An innovative study targeted a group of men who often find it difficult to lose weight.

Passionate sports fans can become healthier and more physically active with some encouragement from their favorite team, according to an innovative study that targeted a group of men who often find it difficult to lose weight.

The Football Fans in Training program has run for 3 seasons at Scottish Professional Football League clubs and has been well received by the nearly 750 devoted soccer fans. Researchers at the University of Glasgow have conducted one of the world's first randomized control trials of a health program delivered through professional sports clubs.

“We now have ‘gold-standard’ evidence that the program can help men lose weight and keep it off,” said Professor Sally Wyke, one of the principal investigators and Deputy Director of Institute of Health and Wellbeing at the University of Glasgow. After 12 months, the difference in weight loss between men who did the program and men in a comparison group who did not do the program was about 11 pounds.

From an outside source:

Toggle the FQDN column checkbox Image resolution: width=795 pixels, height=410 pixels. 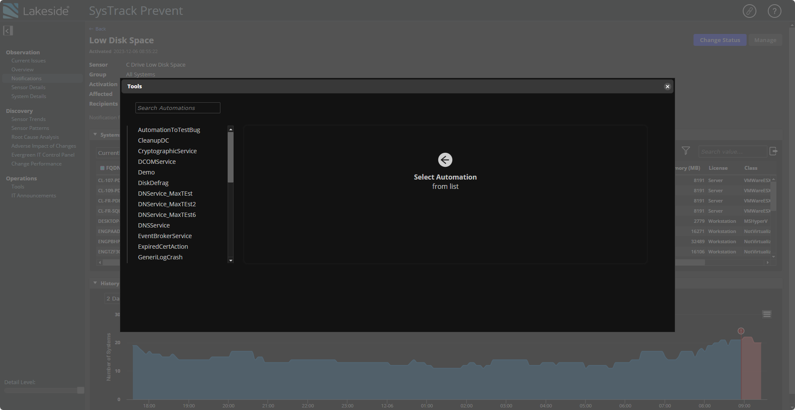click(102, 168)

The free 12-week program has obese men take part in a training session each week at their club’s home ground, where they receive advice and tips about how to eat more healthily and how to fit more physical activity into their daily lives. Over the following 9 months, they receive regular email reminders about maintaining the changes they have made and are invited to attend a group reunion at the club.

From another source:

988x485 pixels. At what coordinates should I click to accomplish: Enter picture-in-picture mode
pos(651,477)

In the study, the men were divided into 2 equal groups. Those who participated in the program lost more than 9 times as much weight as men who did not do the program. Nearly 40% of men who participated maintained a weight loss of at least 5% of their original body weight 12 months later.

What’s more, the program helped men reduce their waist size, body fat, and blood pressure. Participants also increased their physical activity levels and improved their diets and mental wellbeing.

“Some men do not want to take part in existing weight management programs. This program shows that men are keen and able to make positive changes to their health in the right circumstances, and the football club is a great setting for weight management and other health initiatives for men,” said the other principal investigator, Professor Kate Hunt from the Medical Research Council/Chief Scientist Office Social and Public Health Sciences Unit at the University of Glasgow.

“Participants really enjoyed being with other men like them, with a shared interest in football and similar health issues to address,” she noted. “They loved having the opportunity to spend time at the club, using parts of the stadium that they couldn’t ordinarily access. And they appreciated the chance to be encouraged, trained, and informed by the club’'s coaches. This model has real potential for the future.”

Commenting about the study, Dr David Lubans of the University of Newcastle, Australia, said the findings “could encourage researchers and health professionals to use this strategy in other sports (rugby union, American football, and basketball) to combat the global obesity epidemic.”

The researchers published their results in the January 21, 2014 issue of BMC Public Health.